— START OF Material to process —
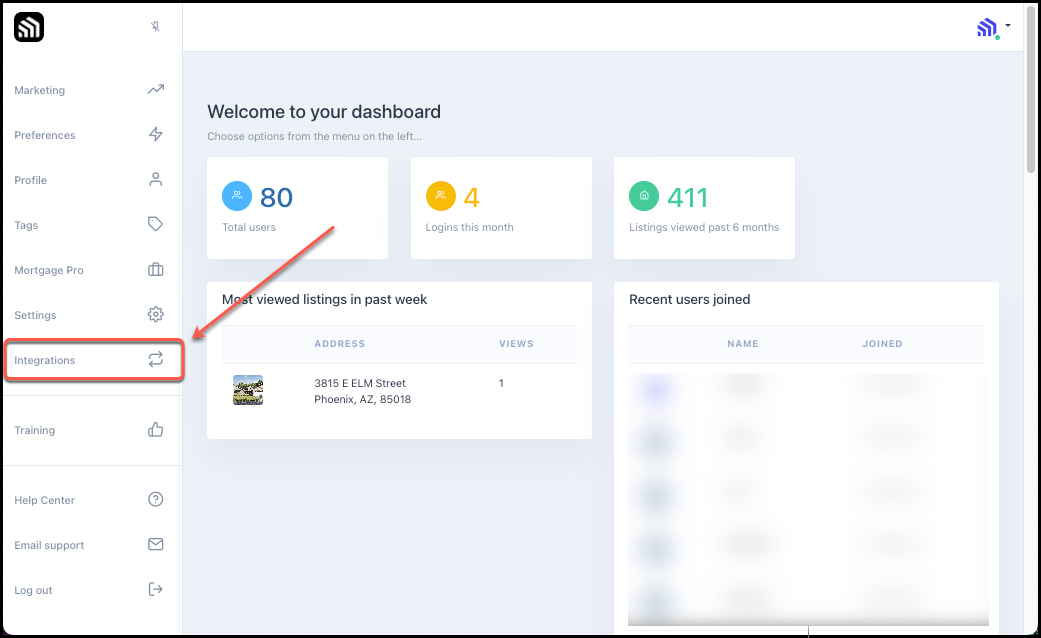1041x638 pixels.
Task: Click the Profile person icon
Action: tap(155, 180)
— END OF Material to process —
— START OF Material to process —
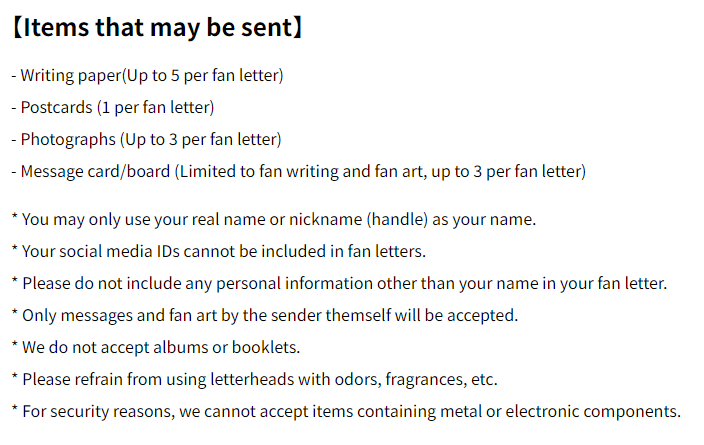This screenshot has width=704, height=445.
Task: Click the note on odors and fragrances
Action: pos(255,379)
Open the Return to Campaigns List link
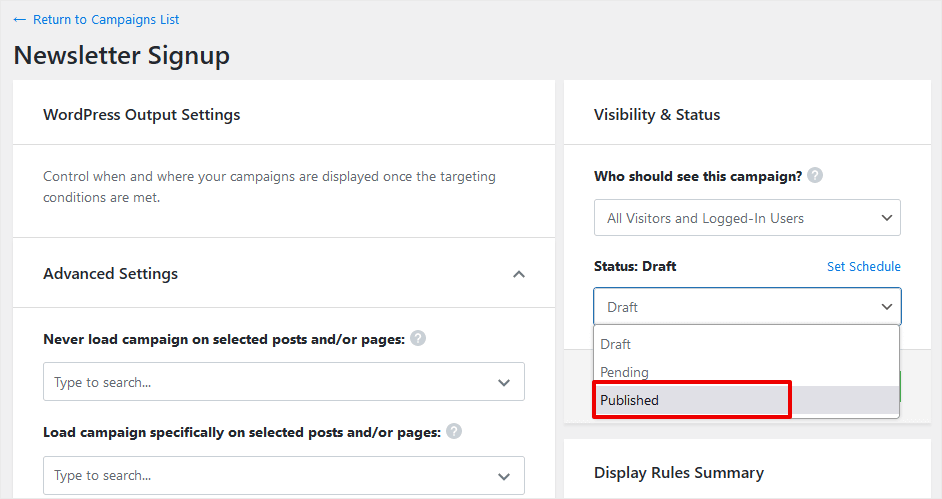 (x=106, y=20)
— END OF Material to process —
— START OF Material to process —
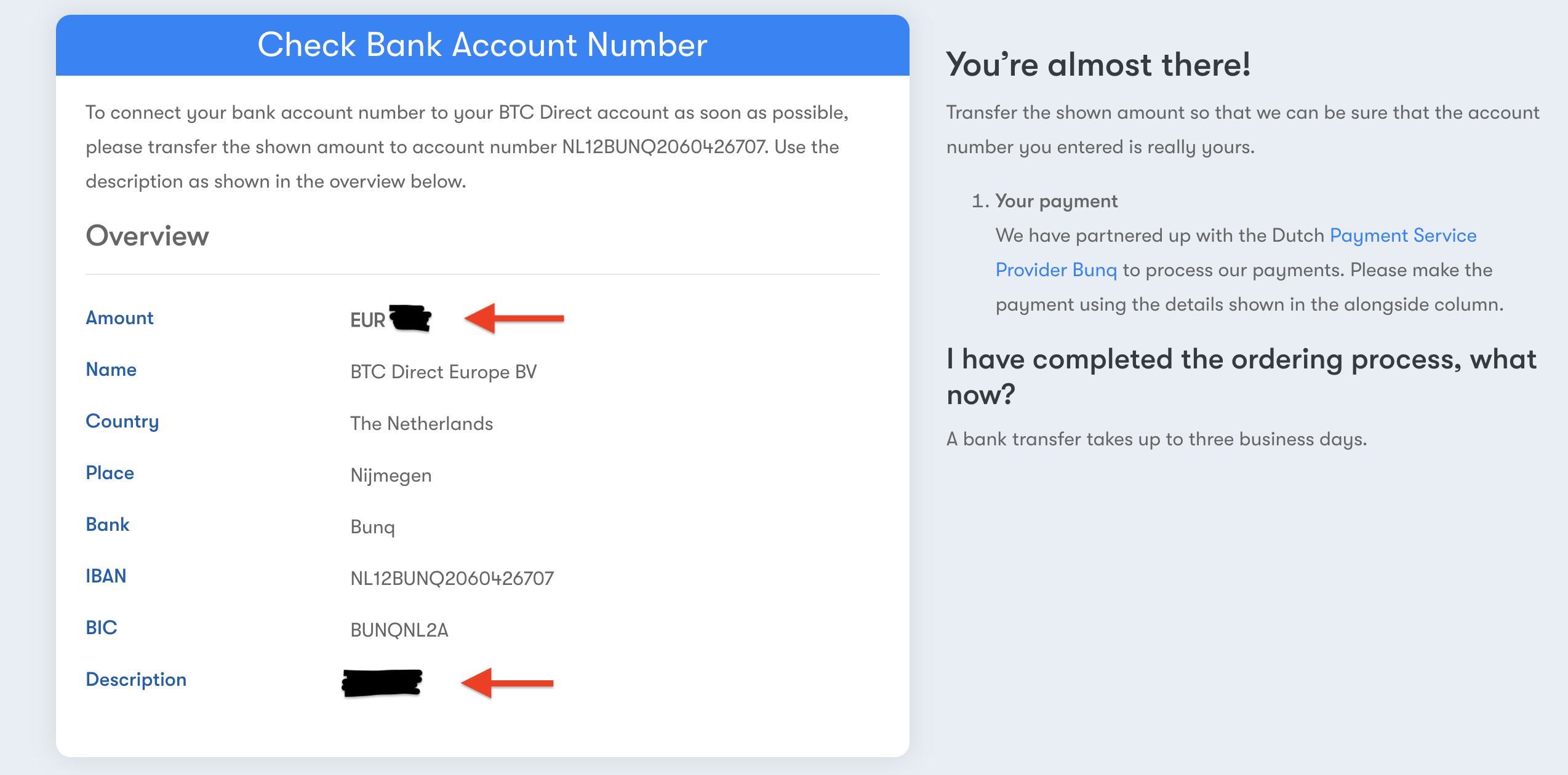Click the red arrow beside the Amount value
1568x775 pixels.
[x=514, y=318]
— END OF Material to process —
◆ Your instructions ◆
Render the lines from the one containing "1041x638 pixels." through the one containing "Action: tap(155, 180)", inclusive, as a Markdown table with columns Row and Line, leaving out blank lines and the pictures.

◆ Written reply ◆
| Row | Line |
|---|---|
| 1 | 1041x638 pixels. |
| 2 | Task: Click the Profile person icon |
| 3 | Action: tap(155, 180) |